Weiran Zhou, Qingxia Du, Qinghua Liu, Xiaofang Liu, Lei Li, Hongxia Zhang

TL;DR
A rare case report describes a child with both autosomal recessive polycystic kidney disease and noncompaction of ventricular myocardium, raising questions about a possible ciliary dysfunction link.
Contribution
This is the first reported case of noncompaction of ventricular myocardium occurring alongside autosomal recessive polycystic kidney disease.
Findings
A 5-month-old girl was diagnosed with ARPKD through genetic testing and ultrasound findings.
At 15 months, she was found to have noncompaction of ventricular myocardium with a N/C ratio of 3.27.
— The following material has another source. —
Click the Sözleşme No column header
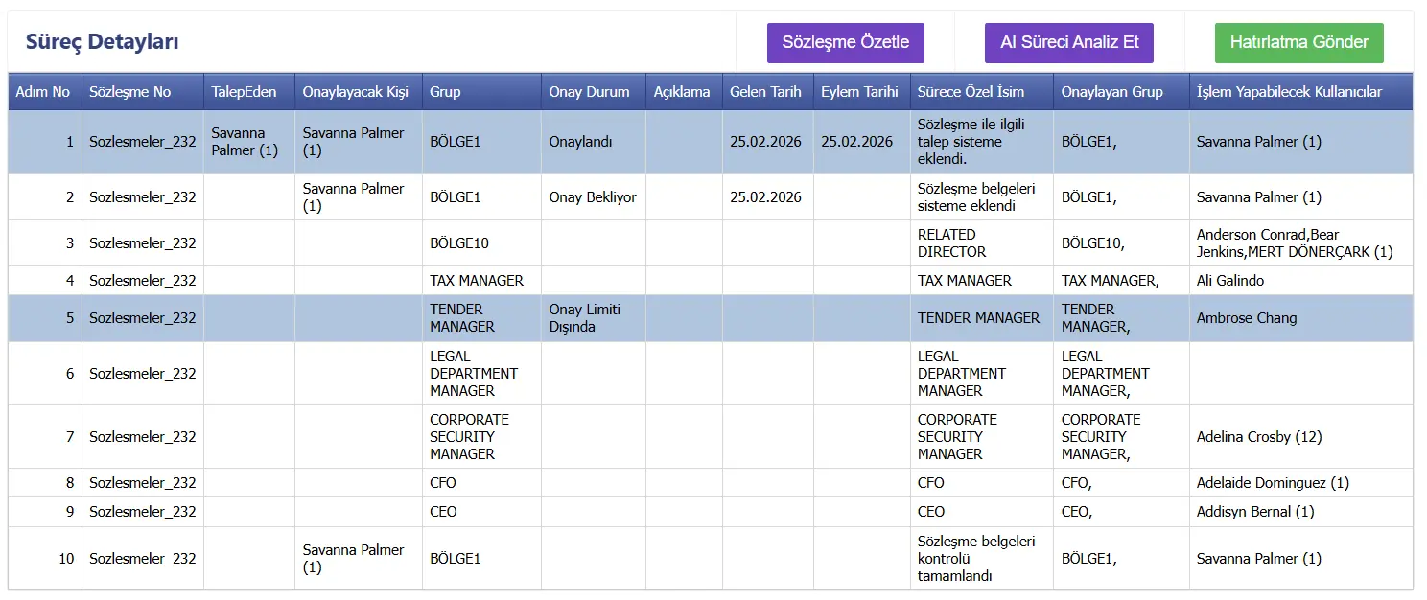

The coexistence of ARPKD and NVM suggests a potential link to ciliary dysfunction, though this remains unproven.
Abstract
Autosomal recessive polycystic kidney disease (ARPKD) is a rare inherited cystic disease characterized by bilateral renal cyst formation and congenital liver fibrosis. Cardiovascular disorders such as noncompaction of ventricular myocardium (NVM) have not been reported with ARPKD. A 5-month-old girl was examined after presenting with a fever and turbid urine for one day and was diagnosed as urinary tract infection. Urinary ultrasound showed multiple round, small cysts varying in size in both kidneys. Genetic testing revealed two heterozygous mutations and one exon deletion in the polycystic kidney and hepatic disease 1 gene, indicating a diagnosis of ARPKD. During hospitalization, she was found to have chronic heart failure after respiratory tract infection, with an ejection fraction of 29% and fraction shortening of 13%. When the patient was 15 months old, it was found that she had…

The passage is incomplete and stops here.